Илья все рассказал. Ванька покачал головой, сходил на пароход, который уже пыхтел и разводил пары.

— Ну, Илья Романыч, пароход уйдет еще через час! мы успеем и выпить и побеседовать на прощанье. Пойдем в кабачок. Тебе горе, выпьем.

— Что дома у нас? Что нового! Говори.

Знакомцы пошли опять за мост.

Ванька ударил себя по лбу.

— Ах, я дурак, простота! И забыл! Тебе много нового. С этого надо было бы начать.

— Ну, говори, говори скорее.

— Малый, вина! Слушай. Во-первых, как только прочитали нам эту волю, народ сильно запечалился! Ждут тебя, вот как.
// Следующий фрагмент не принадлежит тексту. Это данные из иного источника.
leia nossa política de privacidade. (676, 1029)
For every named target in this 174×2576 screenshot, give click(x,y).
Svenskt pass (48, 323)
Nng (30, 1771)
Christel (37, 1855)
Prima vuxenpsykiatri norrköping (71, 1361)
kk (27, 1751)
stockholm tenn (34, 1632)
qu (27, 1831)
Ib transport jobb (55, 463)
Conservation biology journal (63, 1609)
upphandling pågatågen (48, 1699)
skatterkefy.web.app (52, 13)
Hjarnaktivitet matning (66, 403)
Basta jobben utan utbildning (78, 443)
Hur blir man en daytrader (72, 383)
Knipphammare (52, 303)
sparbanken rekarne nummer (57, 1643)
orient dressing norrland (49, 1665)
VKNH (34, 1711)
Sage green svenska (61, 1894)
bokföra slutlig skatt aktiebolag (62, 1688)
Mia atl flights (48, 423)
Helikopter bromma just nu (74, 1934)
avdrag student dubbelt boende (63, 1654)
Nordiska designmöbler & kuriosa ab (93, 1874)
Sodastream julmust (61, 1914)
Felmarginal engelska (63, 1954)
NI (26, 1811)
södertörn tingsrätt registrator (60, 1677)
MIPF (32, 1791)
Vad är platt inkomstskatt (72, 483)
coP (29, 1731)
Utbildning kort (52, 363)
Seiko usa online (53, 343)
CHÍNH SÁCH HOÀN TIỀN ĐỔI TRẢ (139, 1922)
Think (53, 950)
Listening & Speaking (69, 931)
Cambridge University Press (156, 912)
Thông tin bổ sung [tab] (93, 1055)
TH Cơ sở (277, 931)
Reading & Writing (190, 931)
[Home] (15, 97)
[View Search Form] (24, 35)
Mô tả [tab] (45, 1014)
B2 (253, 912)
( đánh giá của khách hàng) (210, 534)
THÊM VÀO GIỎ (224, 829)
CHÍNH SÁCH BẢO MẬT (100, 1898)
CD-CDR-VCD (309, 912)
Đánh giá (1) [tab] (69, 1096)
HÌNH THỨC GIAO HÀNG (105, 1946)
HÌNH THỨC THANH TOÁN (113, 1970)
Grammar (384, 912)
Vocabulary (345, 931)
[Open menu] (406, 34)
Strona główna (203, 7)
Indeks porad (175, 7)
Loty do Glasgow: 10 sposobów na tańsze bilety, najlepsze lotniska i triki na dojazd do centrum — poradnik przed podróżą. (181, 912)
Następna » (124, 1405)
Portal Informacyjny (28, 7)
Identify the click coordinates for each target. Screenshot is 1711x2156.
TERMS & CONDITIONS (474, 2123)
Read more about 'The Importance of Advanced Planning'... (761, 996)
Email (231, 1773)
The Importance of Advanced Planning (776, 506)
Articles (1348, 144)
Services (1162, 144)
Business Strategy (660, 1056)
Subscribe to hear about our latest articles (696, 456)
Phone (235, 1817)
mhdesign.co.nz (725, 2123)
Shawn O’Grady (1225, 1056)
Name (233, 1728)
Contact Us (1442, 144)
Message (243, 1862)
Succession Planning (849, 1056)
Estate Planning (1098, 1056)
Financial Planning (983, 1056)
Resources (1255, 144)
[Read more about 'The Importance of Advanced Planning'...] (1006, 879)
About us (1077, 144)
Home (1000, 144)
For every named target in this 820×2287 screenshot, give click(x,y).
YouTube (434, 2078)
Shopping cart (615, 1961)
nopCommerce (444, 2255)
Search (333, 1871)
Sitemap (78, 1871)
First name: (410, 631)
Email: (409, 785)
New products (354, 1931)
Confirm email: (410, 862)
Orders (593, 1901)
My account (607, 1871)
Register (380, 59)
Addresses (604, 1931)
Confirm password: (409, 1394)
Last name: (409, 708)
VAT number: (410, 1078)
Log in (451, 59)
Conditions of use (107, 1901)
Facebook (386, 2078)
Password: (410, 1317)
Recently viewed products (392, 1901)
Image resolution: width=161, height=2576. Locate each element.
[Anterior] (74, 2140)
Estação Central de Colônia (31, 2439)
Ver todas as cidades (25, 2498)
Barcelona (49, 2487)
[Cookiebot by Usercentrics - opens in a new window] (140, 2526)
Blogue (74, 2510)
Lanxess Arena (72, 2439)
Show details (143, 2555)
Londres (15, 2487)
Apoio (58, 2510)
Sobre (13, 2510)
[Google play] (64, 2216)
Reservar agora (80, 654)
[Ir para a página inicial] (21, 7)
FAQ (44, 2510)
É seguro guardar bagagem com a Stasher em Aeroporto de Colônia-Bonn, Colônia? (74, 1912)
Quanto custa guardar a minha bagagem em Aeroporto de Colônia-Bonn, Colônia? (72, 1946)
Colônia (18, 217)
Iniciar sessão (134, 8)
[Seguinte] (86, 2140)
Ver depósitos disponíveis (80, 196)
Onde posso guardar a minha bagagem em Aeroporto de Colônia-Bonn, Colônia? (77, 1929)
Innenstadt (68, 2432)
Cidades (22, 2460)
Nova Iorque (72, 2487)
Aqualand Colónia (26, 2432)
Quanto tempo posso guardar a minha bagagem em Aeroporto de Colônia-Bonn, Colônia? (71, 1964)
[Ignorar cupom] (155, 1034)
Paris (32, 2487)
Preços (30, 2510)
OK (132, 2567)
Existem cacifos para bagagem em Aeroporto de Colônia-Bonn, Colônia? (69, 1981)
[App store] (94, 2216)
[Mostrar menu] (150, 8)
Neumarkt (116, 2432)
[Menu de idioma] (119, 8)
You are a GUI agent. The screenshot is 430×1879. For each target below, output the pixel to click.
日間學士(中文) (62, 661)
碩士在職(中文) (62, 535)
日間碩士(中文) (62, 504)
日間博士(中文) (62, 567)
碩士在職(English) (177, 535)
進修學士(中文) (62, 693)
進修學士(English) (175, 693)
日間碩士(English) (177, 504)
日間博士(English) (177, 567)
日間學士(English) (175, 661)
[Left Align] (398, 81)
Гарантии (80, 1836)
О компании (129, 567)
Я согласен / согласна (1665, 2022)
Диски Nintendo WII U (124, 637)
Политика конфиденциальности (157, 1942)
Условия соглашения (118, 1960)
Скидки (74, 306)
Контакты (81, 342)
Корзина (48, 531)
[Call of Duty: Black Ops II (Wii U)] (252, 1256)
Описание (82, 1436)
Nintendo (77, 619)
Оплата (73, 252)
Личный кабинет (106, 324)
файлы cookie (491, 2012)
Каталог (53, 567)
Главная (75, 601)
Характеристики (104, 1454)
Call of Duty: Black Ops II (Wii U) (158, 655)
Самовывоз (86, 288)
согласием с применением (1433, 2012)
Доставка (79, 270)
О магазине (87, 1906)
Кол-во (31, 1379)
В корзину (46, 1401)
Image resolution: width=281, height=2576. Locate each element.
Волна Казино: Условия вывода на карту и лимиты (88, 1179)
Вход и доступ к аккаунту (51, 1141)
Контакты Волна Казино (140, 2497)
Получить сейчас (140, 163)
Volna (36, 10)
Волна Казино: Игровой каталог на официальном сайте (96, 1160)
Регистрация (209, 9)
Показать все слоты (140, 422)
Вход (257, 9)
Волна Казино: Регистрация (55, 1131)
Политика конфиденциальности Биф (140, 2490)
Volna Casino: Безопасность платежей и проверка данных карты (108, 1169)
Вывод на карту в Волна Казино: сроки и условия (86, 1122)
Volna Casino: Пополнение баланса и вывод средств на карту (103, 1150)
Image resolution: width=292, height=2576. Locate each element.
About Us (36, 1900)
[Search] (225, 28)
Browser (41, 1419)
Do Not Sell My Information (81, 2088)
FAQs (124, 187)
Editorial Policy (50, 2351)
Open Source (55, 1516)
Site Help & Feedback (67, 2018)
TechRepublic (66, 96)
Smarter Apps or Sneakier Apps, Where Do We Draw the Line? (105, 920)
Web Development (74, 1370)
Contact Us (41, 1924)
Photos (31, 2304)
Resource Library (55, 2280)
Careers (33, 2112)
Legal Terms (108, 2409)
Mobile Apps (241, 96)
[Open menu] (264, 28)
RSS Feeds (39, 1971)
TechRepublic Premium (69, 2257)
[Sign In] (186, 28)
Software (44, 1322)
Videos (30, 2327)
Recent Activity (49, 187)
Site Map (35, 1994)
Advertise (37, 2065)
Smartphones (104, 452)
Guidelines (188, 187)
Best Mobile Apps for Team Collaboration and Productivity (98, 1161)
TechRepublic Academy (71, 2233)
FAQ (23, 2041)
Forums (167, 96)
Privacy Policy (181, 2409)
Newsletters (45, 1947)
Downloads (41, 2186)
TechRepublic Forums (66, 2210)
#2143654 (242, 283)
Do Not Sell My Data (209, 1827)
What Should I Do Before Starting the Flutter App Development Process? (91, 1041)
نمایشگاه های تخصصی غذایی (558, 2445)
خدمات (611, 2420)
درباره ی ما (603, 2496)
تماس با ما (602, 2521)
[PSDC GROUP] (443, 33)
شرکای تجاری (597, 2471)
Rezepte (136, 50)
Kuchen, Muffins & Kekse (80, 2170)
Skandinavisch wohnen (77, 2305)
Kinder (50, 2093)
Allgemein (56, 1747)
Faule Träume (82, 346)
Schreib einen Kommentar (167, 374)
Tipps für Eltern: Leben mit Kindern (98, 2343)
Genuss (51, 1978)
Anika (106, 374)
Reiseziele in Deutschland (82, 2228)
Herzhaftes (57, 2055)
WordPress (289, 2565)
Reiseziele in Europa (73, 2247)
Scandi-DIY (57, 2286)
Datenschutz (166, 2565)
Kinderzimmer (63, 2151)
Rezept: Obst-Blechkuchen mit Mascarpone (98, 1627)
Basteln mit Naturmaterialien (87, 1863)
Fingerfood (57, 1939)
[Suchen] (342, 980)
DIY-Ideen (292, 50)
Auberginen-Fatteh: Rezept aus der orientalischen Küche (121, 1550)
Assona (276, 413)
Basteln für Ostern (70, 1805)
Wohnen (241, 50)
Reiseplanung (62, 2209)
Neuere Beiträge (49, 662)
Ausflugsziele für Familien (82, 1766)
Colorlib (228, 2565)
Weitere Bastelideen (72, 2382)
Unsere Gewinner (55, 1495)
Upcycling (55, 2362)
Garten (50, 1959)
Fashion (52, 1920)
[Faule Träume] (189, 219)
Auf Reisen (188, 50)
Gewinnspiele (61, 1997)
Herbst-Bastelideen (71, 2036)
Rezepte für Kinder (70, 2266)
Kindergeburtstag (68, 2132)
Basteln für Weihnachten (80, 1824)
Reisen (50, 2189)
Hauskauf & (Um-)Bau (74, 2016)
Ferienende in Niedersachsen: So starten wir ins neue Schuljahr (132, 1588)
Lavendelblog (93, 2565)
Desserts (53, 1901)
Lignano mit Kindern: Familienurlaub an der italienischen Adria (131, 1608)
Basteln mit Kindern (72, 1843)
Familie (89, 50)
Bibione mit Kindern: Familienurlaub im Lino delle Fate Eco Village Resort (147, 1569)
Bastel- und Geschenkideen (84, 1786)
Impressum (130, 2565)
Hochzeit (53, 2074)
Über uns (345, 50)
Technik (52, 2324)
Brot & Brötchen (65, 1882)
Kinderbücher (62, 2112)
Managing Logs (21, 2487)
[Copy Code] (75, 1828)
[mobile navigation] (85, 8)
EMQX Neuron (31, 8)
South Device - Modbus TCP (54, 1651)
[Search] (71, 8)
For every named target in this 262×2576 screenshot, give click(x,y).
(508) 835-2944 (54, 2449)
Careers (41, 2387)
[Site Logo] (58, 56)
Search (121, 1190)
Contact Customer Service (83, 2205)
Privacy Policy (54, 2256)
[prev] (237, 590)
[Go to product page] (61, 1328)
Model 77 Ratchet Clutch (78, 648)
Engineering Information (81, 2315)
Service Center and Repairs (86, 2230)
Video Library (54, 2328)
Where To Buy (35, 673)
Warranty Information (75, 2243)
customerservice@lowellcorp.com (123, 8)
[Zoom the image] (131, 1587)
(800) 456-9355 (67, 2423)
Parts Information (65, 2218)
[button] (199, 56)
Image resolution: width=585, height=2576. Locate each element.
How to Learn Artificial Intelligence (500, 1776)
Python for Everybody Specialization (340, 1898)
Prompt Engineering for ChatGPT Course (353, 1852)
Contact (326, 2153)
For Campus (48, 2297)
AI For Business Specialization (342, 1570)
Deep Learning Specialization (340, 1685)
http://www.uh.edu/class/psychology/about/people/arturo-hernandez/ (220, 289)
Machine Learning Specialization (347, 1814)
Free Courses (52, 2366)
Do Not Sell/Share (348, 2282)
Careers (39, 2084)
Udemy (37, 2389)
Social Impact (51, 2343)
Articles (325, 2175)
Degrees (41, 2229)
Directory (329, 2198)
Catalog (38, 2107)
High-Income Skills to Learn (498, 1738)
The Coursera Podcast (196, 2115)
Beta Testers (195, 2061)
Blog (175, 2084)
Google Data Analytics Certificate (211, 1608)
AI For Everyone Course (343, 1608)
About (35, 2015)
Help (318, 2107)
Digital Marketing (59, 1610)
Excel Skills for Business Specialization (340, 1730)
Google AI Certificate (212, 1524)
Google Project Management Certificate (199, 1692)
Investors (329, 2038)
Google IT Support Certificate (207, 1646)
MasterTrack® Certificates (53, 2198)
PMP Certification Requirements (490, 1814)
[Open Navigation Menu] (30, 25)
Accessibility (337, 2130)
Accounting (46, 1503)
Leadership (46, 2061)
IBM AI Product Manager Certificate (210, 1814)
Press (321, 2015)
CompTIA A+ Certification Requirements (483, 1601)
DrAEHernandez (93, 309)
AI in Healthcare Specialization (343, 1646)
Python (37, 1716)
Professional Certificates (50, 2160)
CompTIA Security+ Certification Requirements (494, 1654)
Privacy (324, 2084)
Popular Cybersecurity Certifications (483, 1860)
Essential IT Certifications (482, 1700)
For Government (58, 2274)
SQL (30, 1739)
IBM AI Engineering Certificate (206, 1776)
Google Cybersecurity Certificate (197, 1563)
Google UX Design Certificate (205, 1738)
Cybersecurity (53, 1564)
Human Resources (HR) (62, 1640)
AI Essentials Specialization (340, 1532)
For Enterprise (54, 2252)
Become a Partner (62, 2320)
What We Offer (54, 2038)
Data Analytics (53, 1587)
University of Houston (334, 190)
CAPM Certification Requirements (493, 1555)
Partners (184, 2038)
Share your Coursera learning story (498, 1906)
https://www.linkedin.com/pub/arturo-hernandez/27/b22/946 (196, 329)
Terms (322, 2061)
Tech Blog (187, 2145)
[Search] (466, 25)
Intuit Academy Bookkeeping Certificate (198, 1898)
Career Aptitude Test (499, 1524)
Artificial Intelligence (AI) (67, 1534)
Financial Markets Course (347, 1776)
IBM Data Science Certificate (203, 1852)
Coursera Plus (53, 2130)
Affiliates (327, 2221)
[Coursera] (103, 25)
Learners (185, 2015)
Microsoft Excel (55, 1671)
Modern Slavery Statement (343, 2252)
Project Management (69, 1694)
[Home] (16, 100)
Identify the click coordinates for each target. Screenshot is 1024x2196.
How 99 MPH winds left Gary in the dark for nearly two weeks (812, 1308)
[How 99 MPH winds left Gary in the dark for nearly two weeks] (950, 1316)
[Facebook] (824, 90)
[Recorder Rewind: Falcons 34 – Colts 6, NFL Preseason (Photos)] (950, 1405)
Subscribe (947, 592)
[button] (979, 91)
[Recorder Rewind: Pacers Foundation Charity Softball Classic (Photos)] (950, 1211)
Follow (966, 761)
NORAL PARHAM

Прошли слухи, что воля не та. Учителя Саддукеева помнишь?

— Как же не помнить; к нему я насчет жены отца Смарагда ездил. Ну?

— Выгнали его из этой гимназии. Я заходил в город и слышал это. В день отставки, с горя ли, или так, он заснул, забыв в спальне погасить свечку. Загорелась сперва, видно, занавеска на окне, а потом весь дом. Он с детьми и прислугой едва выскочил, в чем был. Весь двор сгорел. А это только и было его имущество.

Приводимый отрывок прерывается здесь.